• [GIVEN PASSAGE]
** BEGIN **

Windy Bay, Haida Gwaii

Now, the voices speak of guidance and reassurance, of strength and hope, and of courage to continue the road to, quite where, I don’t know, but my belief is fuelled by something unseen and powerful. Sure, some of the voices are mine, but others come from elsewhere and I’ve been enjoying fine-tuning my antennae to pick up frequencies on Mother Nature’s wavelength. Something that has been easier to do during the stillness of lockdown.

As we gather ourselves for recovery on a more global scale, I’m finding solace in the stillness as we take stock, resetting ourselves, and also in these words which help me find my way through the feelings and emotions floating on the reviving Spring air. I have been meaning to put digital pen to paper since returning from the most north westerly isles of Cananda, Haida Gwaii.

** END **

• [GOALS]
1. Repeat the portion of the Windy Bay passage starting with "As we gather" and going on through "Cananda, Haida Gwaii.".
2. For each statement below, state whether it agrees with the Windy Bay passage, answering yes or no and quoting the deciding words: (a) The writer says some of the voices are the writer's own. (b) The writer found it harder to tune in to nature during lockdown. (c) The writer knows where the road leads.
3. Write the next part of the Windy Bay passage, picking up after its final sentence.

• [RECORDED DATA]

** BEGIN **

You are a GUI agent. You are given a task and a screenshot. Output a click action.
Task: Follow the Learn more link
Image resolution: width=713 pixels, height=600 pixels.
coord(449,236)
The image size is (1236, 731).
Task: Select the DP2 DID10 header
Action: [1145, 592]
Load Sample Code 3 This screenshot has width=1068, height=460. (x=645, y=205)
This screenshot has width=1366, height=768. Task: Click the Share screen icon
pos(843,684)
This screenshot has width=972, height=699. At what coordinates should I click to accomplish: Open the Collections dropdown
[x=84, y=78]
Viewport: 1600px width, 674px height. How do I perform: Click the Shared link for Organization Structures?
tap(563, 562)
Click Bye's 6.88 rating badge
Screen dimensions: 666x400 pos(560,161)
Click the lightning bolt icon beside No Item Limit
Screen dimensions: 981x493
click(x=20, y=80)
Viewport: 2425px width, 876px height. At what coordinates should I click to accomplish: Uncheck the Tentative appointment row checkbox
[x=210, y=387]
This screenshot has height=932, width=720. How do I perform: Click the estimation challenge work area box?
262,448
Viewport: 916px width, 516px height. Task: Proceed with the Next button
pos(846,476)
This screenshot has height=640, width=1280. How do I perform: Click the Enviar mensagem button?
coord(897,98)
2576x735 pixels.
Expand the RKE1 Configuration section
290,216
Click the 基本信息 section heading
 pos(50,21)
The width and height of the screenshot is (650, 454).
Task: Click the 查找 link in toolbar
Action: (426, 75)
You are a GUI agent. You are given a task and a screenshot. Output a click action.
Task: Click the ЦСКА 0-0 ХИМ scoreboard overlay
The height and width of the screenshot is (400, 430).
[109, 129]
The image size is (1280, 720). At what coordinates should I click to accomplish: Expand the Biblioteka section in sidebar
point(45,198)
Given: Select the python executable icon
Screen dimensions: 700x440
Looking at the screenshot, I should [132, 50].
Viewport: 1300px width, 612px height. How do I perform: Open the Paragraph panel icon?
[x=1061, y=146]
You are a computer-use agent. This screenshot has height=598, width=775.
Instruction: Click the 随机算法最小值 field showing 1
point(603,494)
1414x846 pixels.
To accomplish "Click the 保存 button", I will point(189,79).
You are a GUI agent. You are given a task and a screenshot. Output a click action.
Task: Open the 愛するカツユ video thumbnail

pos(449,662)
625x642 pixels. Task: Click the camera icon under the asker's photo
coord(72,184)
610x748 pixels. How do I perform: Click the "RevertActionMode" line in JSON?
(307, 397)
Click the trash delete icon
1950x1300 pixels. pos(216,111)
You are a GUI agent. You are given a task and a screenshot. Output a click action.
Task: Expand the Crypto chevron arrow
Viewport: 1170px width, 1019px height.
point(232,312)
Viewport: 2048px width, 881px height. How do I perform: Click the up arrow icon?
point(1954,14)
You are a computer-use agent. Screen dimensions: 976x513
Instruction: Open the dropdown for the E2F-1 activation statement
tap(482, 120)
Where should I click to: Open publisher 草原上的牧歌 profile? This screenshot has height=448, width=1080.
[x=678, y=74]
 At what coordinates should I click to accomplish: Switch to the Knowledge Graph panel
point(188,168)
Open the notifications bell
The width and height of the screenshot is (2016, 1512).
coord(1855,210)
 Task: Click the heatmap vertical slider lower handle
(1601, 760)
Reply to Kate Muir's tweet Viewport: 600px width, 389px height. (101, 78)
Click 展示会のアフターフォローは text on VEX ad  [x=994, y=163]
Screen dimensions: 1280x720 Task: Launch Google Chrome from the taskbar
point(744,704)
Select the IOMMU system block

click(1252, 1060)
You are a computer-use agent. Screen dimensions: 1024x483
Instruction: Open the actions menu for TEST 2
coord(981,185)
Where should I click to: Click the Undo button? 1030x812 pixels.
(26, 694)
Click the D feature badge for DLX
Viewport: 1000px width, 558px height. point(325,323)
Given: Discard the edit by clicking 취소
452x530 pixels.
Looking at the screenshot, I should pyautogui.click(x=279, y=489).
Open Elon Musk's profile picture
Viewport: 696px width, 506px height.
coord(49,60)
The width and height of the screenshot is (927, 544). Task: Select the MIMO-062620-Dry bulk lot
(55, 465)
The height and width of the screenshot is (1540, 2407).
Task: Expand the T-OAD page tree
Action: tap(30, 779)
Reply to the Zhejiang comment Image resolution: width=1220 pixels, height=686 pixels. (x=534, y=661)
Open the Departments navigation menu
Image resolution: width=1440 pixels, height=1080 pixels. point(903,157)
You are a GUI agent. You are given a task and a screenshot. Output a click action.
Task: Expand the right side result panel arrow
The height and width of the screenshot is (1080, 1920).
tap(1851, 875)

** END **

• [ANSWERS TO THE EXERCISES]
1.
As we gather ourselves for recovery on a more global scale, I’m finding solace in the stillness as we take stock, resetting ourselves, and also in these words which help me find my way through the feelings and emotions floating on the reviving Spring air. I have been meaning to put digital pen to paper since returning from the most north westerly isles of Cananda, Haida Gwaii.

2.
(a) Yes: "Sure, some of the voices are mine"
(b) No: "Something that has been easier to do during the stillness of lockdown."
(c) No: "quite where, I don’t know"

3.
I first learnt of this most beautiful, virtually unspoilt archipelago of four-hundred islands, through their artists. The indigenous slate stone – argillite, led me to Haida Gwaii. I encountered it through my searches for a black earthy pendant to symbolise my connection with Crow, whom some of you may know of through my books. Haida Gwaii has touched my soul on a deep, deep level. Since returning, music isn’t payed in my car anymore, as I continue to revel in the present moment. A quality learnt by default during the eight-day kayak expedition into Gwaii Haanas National Park, which is diarised in these photos.

Haida Heritage Museum

Controlled logging still takes place, but Haida Gwaii’s old growth cedars would be significantly depleted if it hadn’t been for the 1985 Windy Bay protest in which five islanders stood against large scale loggers on sacred land. They changed the course of Haida history, prompting the development of legislation that resulted in Haida Gwaii being co-governed by the Haida Nation and the Canadian Government.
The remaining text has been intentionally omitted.